Re: [PATCH v4 09/17] iommufd: Data structure to provide IOVA to PFN mapping

[Date Prev][Date Next][Thread Prev][Thread Next][Date Index][Thread Index]

 



On Mon, Nov 14, 2022 at 07:28:47AM +0000, Tian, Kevin wrote:
> > From: Jason Gunthorpe <jgg@xxxxxxxxxx>
> > Sent: Tuesday, November 8, 2022 8:49 AM
> > 
> > +
> > +/*
> > + * Automatically find a block of IOVA that is not being used and not reserved.
> > + * Does not return a 0 IOVA even if it is valid.
> 
> what is the problem with 0? should this be documented in uAPI?

0 is commonly used as an errant value for uninitialized things.
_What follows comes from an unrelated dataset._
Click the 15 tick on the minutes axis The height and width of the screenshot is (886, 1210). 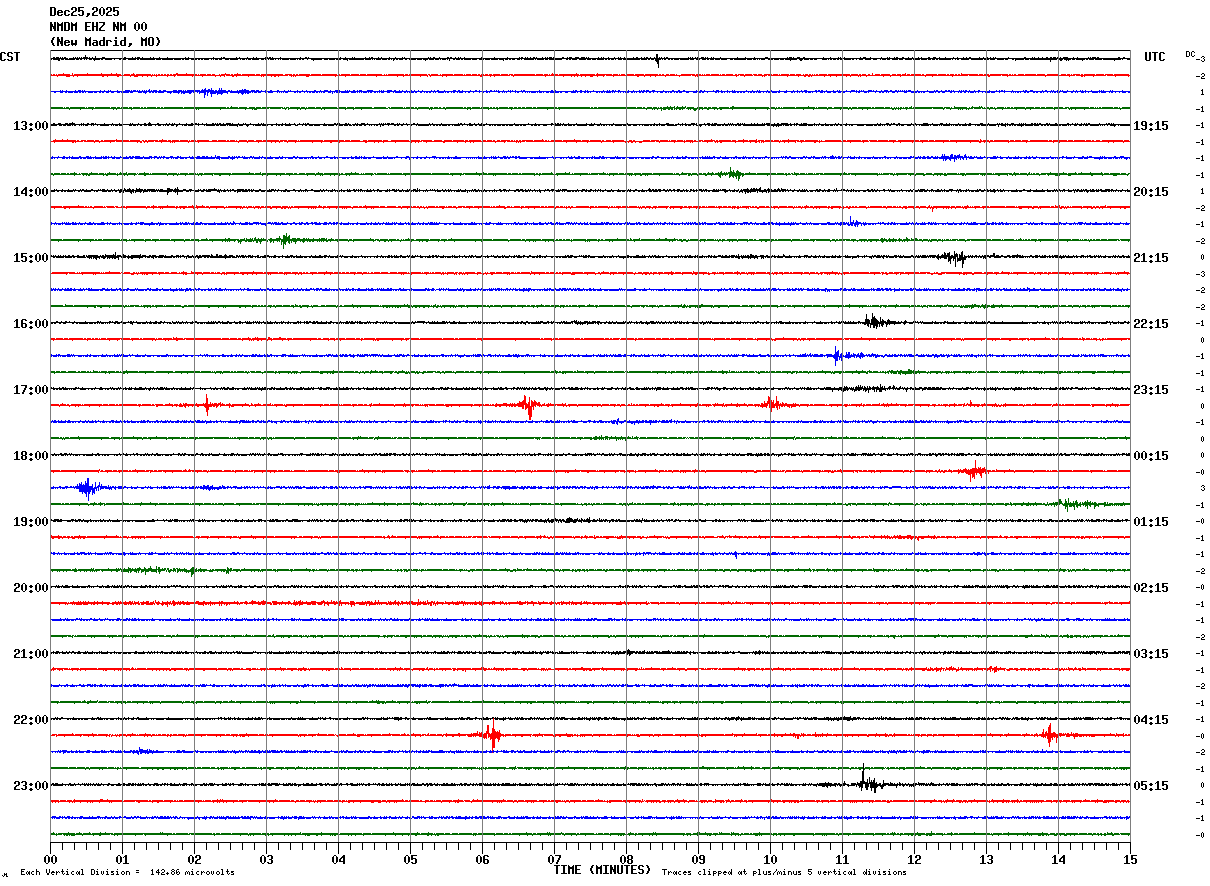coord(1130,859)
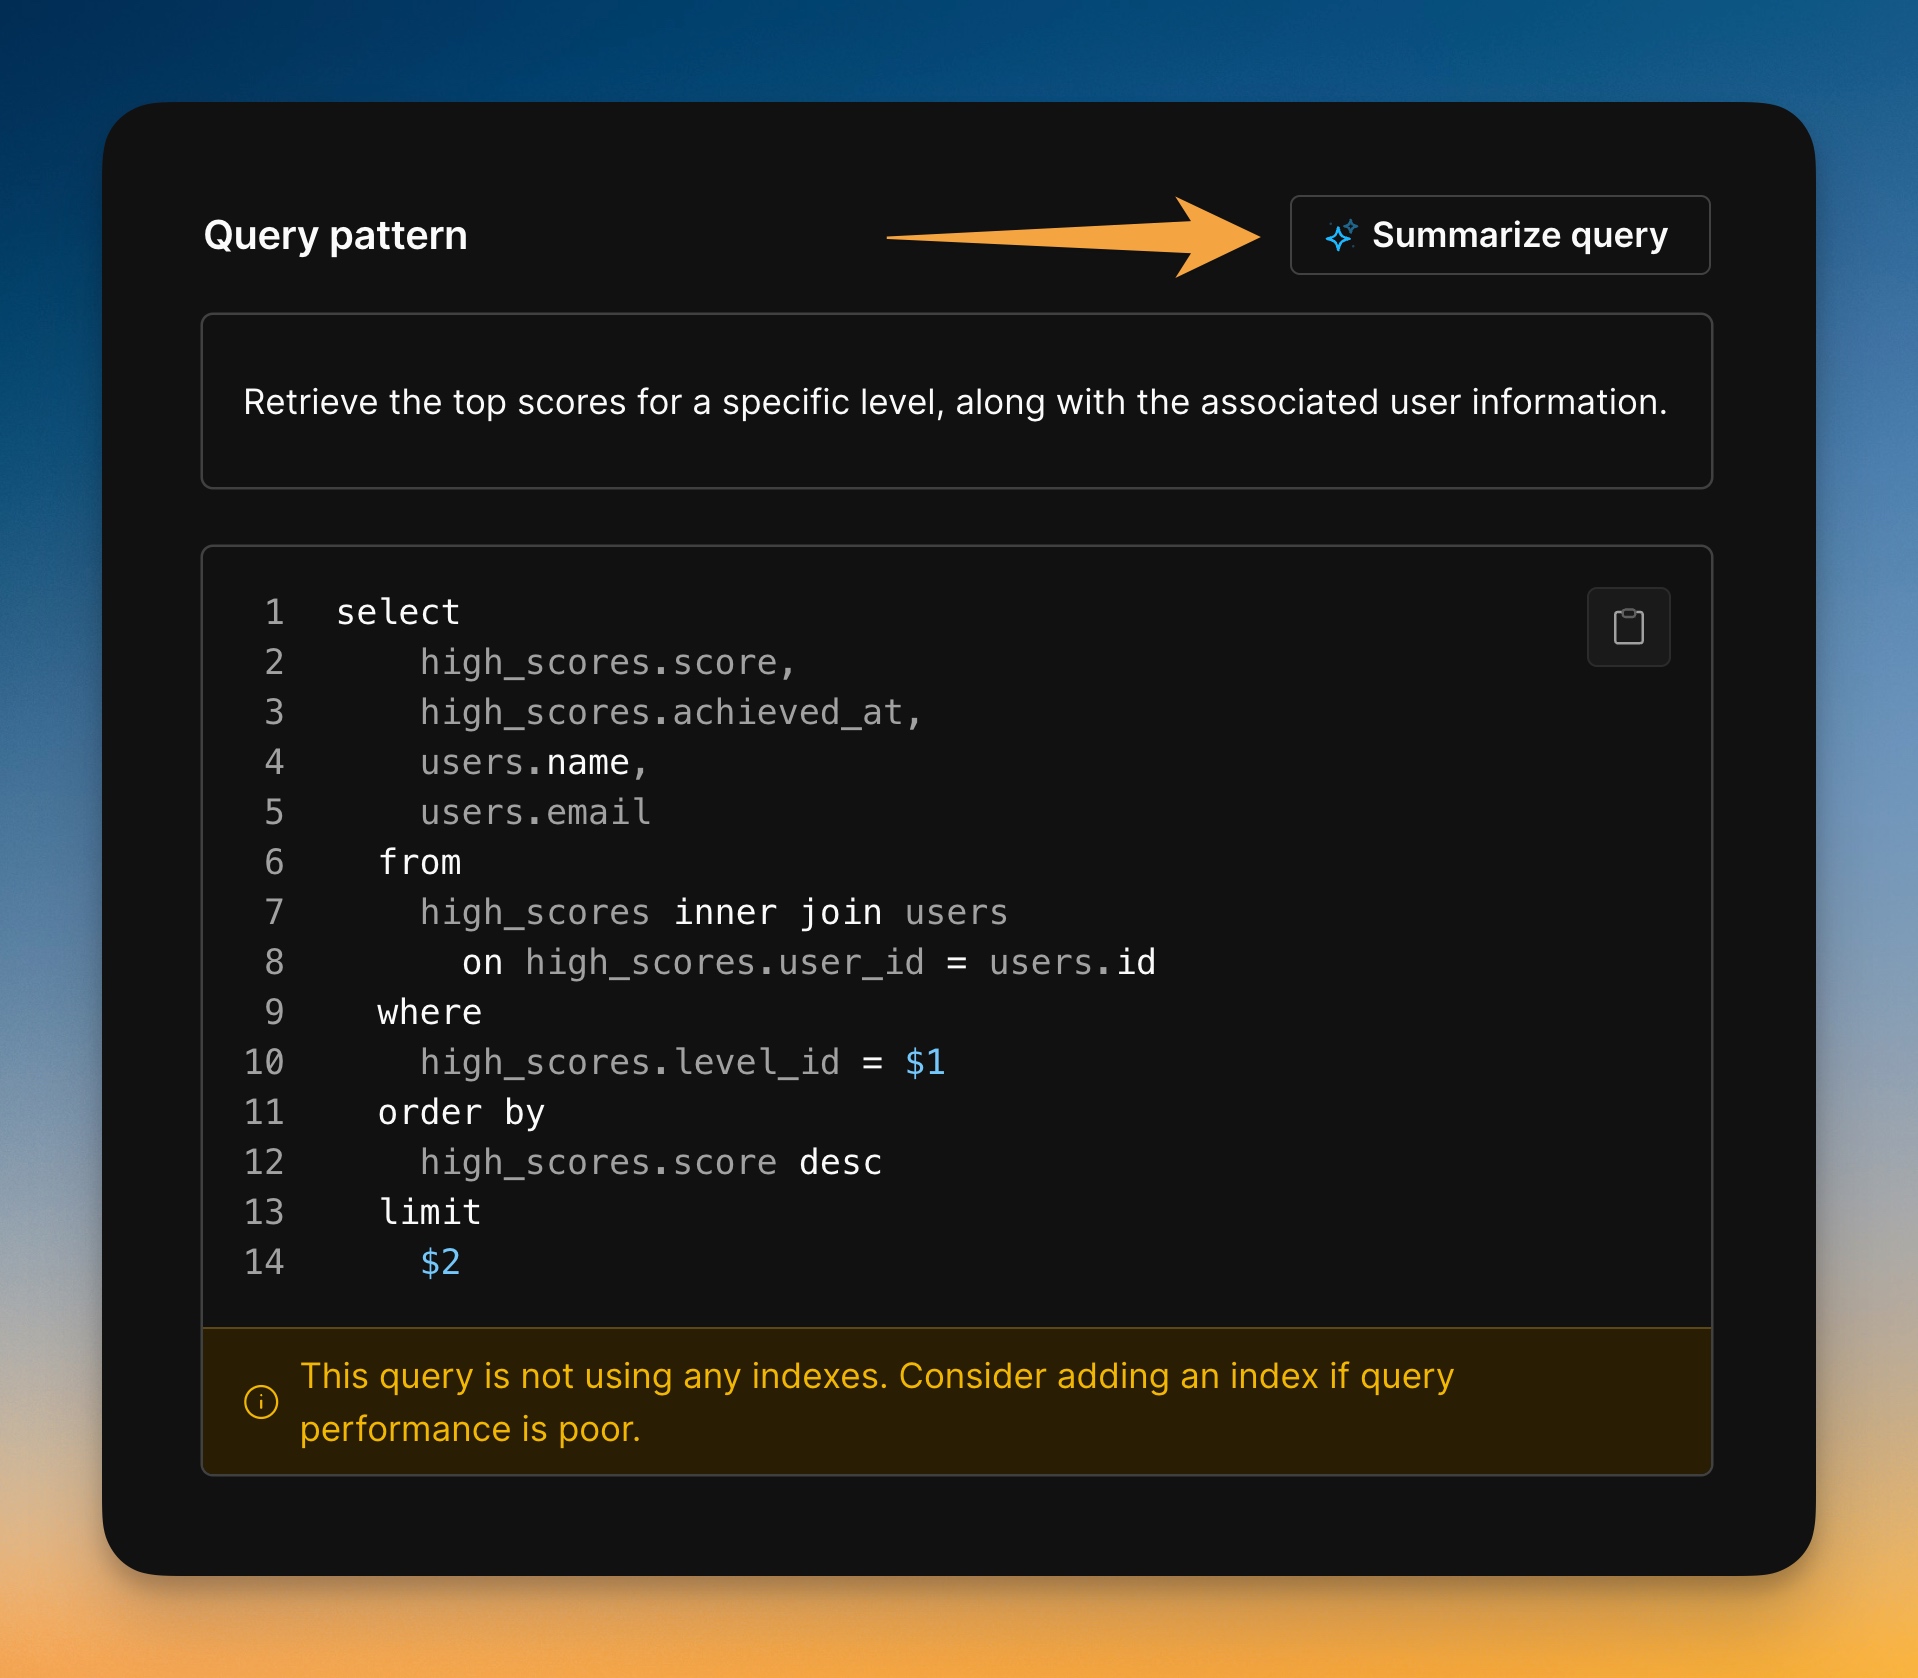This screenshot has height=1678, width=1918.
Task: Click the info icon in the index warning
Action: [261, 1402]
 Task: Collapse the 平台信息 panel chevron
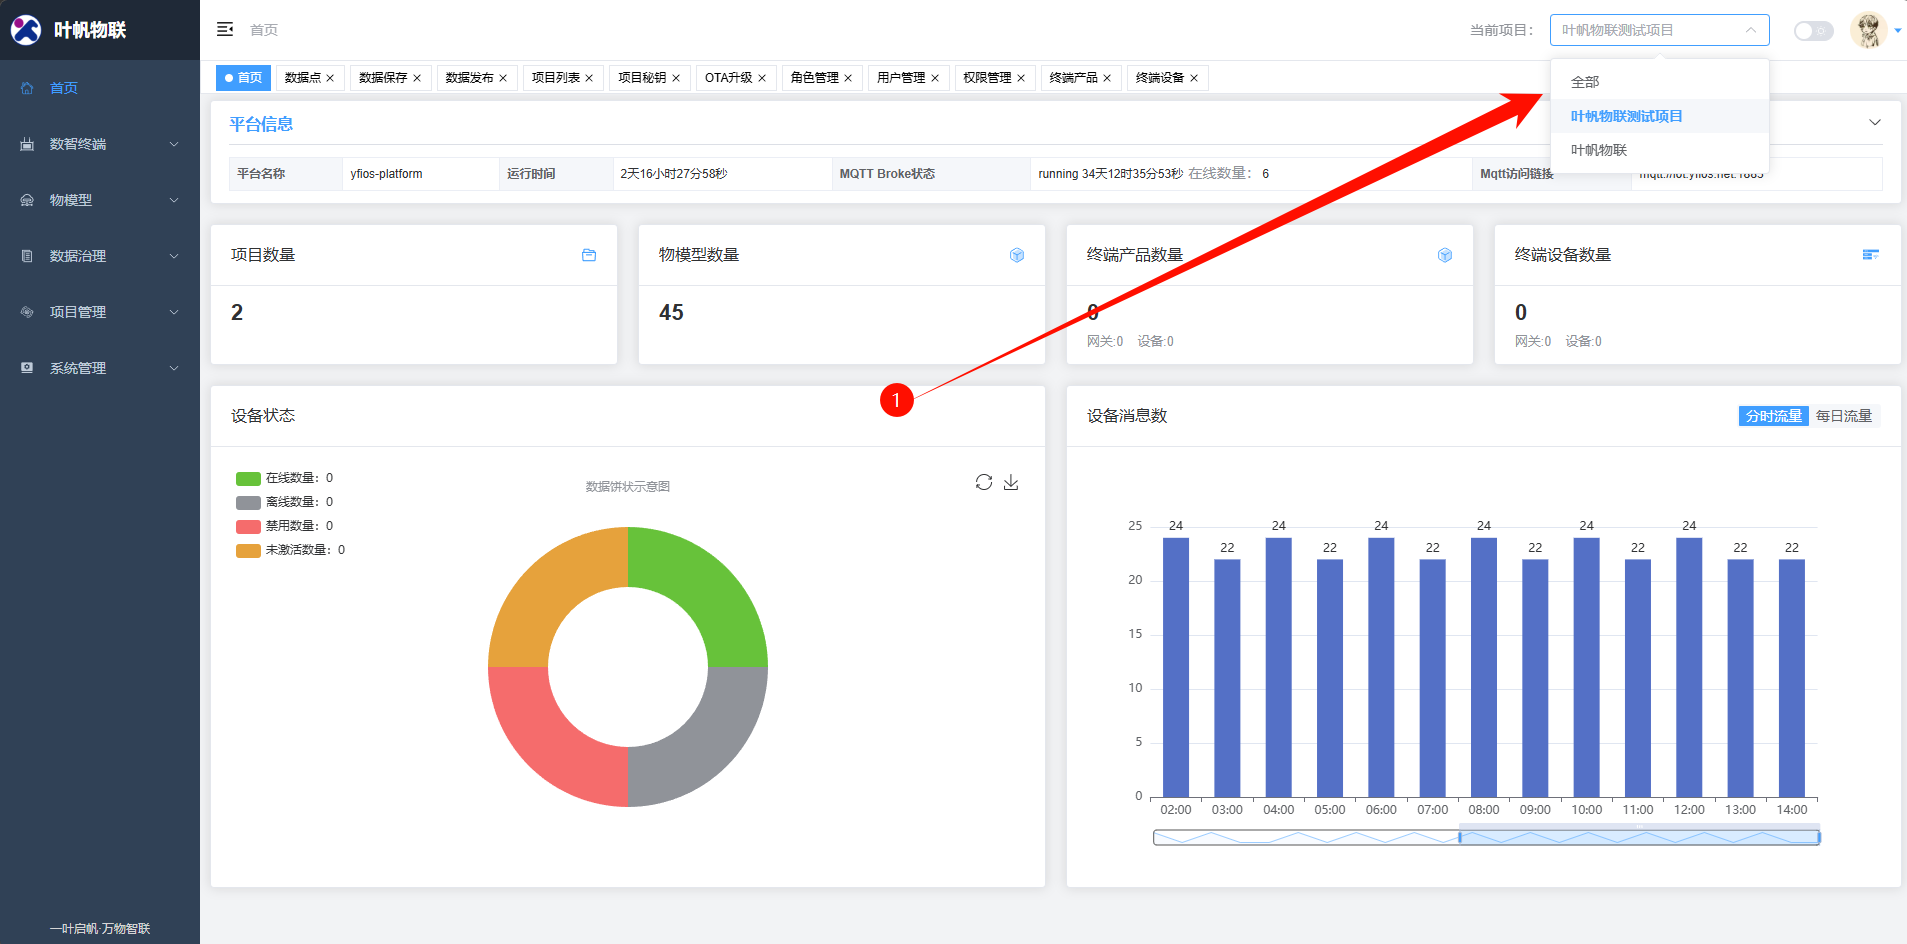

We
don't automatically map it into a process mm because it can cause
security problems if we don't trap a bogus 0/NULL pointer reference.

The same logic applies here too, the allocator should not return 0 to
reserve it as an unmapped IOVA page to catch bugs.

I don't think it needs to be documented

> > +	interval_tree_for_each_span(&allowed_span, &iopt->allowed_itree,
> > +				    PAGE_SIZE, ULONG_MAX - PAGE_SIZE) {
> > +		if (RB_EMPTY_ROOT(&iopt->allowed_itree.rb_root)) {
> > +			allowed_span.start_used = PAGE_SIZE;
> > +			allowed_span.last_used = ULONG_MAX - PAGE_SIZE;
> > +			allowed_span.is_hole = false;
> > +		}
> 
> statically initialize it when iopt is created?

allowed_span is a stack variable?

> > +		if (!__alloc_iova_check_used(&allowed_span, length,
> > +					     iova_alignment, page_offset))
> > +			continue;
> > +
> > +		interval_tree_for_each_span(&area_span, &iopt->area_itree,
> > +					    allowed_span.start_used,
> > +					    allowed_span.last_used) {
> > +			if (!__alloc_iova_check_hole(&area_span, length,
> > +						     iova_alignment,
> > +						     page_offset))
> > +				continue;
> > +
> > +			interval_tree_for_each_span(&reserved_span,
> > +						    &iopt->reserved_itree,
> > +						    area_span.start_used,
> > +						    area_span.last_used) {
> > +				if (!__alloc_iova_check_hole(
> > +					    &reserved_span, length,
> > +					    iova_alignment, page_offset))
> > +					continue;
> 
> this could be simplified by double span.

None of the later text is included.